## Set of tasks
1. What three reasons does the passage on trusts in divorce tax planning give for why trusts are not often considered in divorce situations?
2. Continue the passage on trusts in divorce tax planning, starting right after its last sentence.

## Excerpted passage
— begin —

Using trusts in divorce tax planning.

AuthorEllentuck, Albert B.

The use of trusts in divorce situations is not often considered, for a variety of reasons. First, only a small percentage of the divorcing population has the wealth to fund a trust with an amount sufficient to obtain significant economic and tax benefits relative to the trust's costs. Second, divorcing spouses are usually in an adversarial relationship. An inherent mistrust often exists between the parties that must be overcome to use a trust vehicle. Finally, the use of a trust may bring tax advisers (and family law attorneys) into the relatively unfamiliar territory of trust taxation.

However, there are both economic and tax reasons for using trusts in a divorce context. Any of these may be sufficient to justify the costs and complexities of using a trust vehicle to achieve economic and tax benefits.

— end —

## Information shown
— begin —

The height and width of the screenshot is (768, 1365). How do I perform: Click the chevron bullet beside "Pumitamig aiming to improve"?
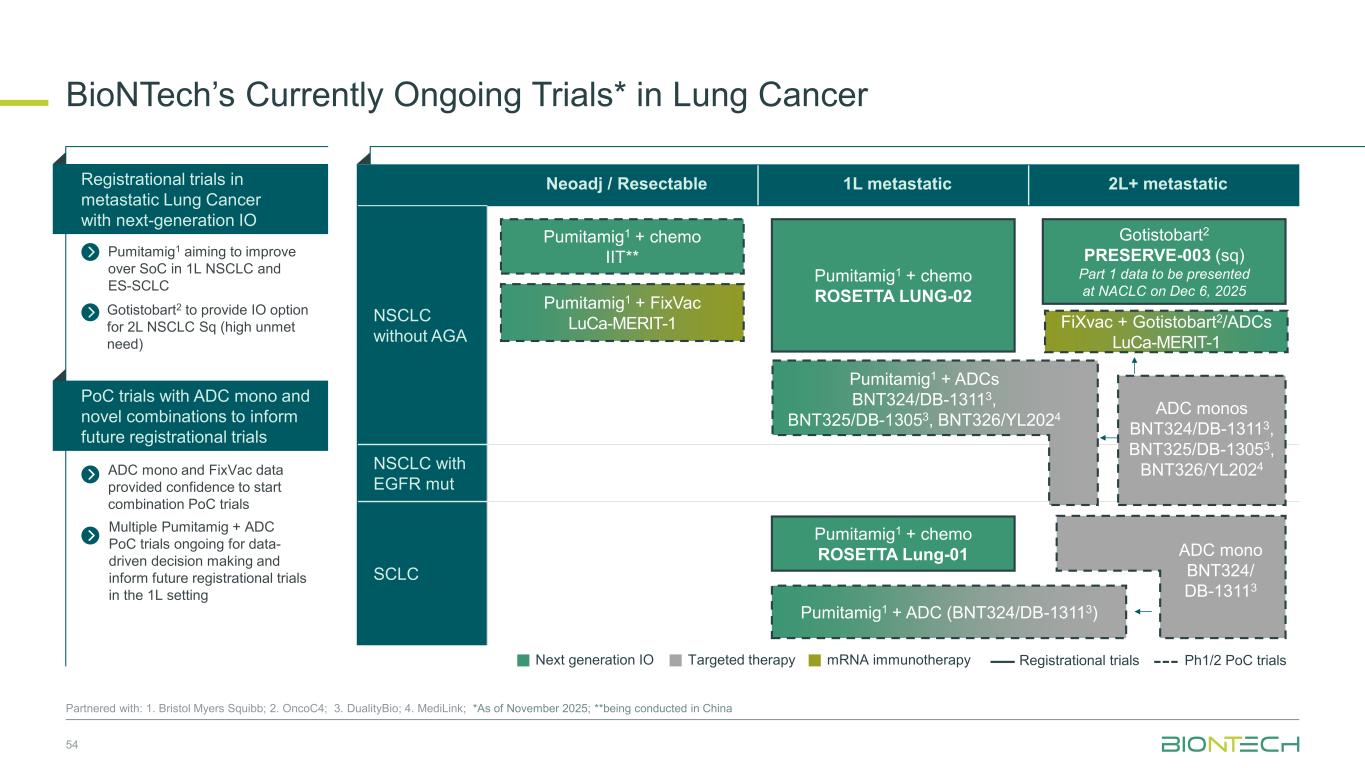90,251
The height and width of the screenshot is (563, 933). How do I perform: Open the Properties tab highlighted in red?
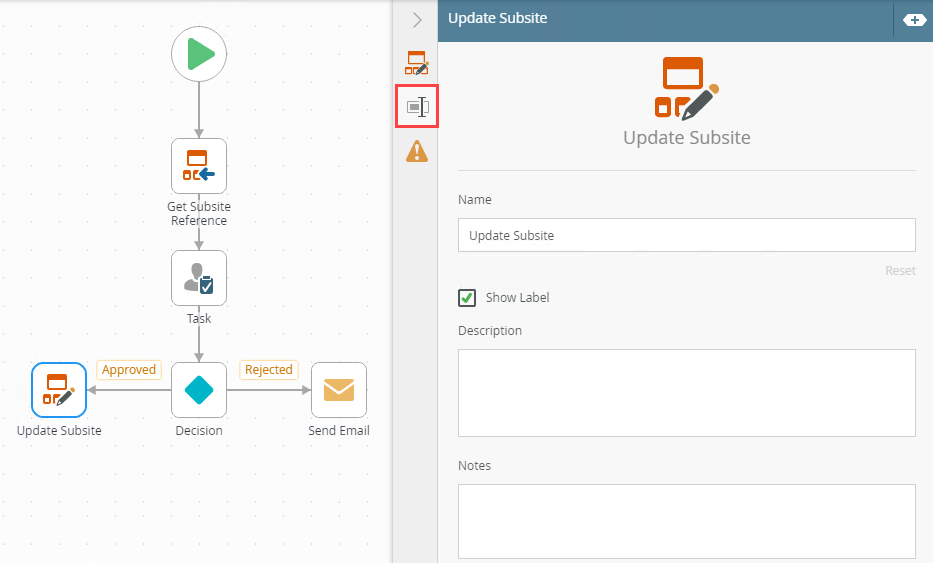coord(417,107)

— end —
— begin —

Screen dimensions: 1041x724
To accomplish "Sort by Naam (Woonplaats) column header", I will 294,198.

— end —

## Final results
1. Few divorcing people have enough wealth to fund a trust whose benefits outweigh its costs, divorcing spouses are usually adversarial and mistrustful, and trusts bring advisers and family law attorneys into the unfamiliar territory of trust taxation.

2.
Economic Protection

Either or both spouses may want to use a trust for economic protection. For example, the spouse funding the trust may be concerned that the other spouse does not have the level of financial sophistication or knowledge to handle a large lump-sum settlement prudently. The funding spouse may also want to use a trust when the other spouse is a spendthrift, compulsive gambler or chemically dependent per son. If the recipient spouse were to squander--for whatever reason--the wealth that might otherwise be placed in trust, the funding spouse could be exposed to continuous claims for additional support.

Alternatively, the recipient spouse may be concerned that the funding spouse suffers from the same problems described above. In addition, the recipient spouse may be concerned that the funding spouse will be unable or unwilling to fulfill future financial obligations. For example, if the funding spouse currently has substantial assets and income and is involved in a very high-risk business, the recipient spouse may be concerned that the business's failure may jeopardize the funding spouse's other income and assets and, thus, the ability to pay future alimony, child support or installments for property interests. A properly drafted and funded trust can help achieve the economic goals of both spouses in such situations.

A trust may also be useful when stock is a significant marital asset. If some or all of the stock is transferred to a spouse who is not active in the business, transferring the stock to a trust for the receiving spouse's benefit keeps that spouse from exercising shareholder rights (i.e., interfering with the...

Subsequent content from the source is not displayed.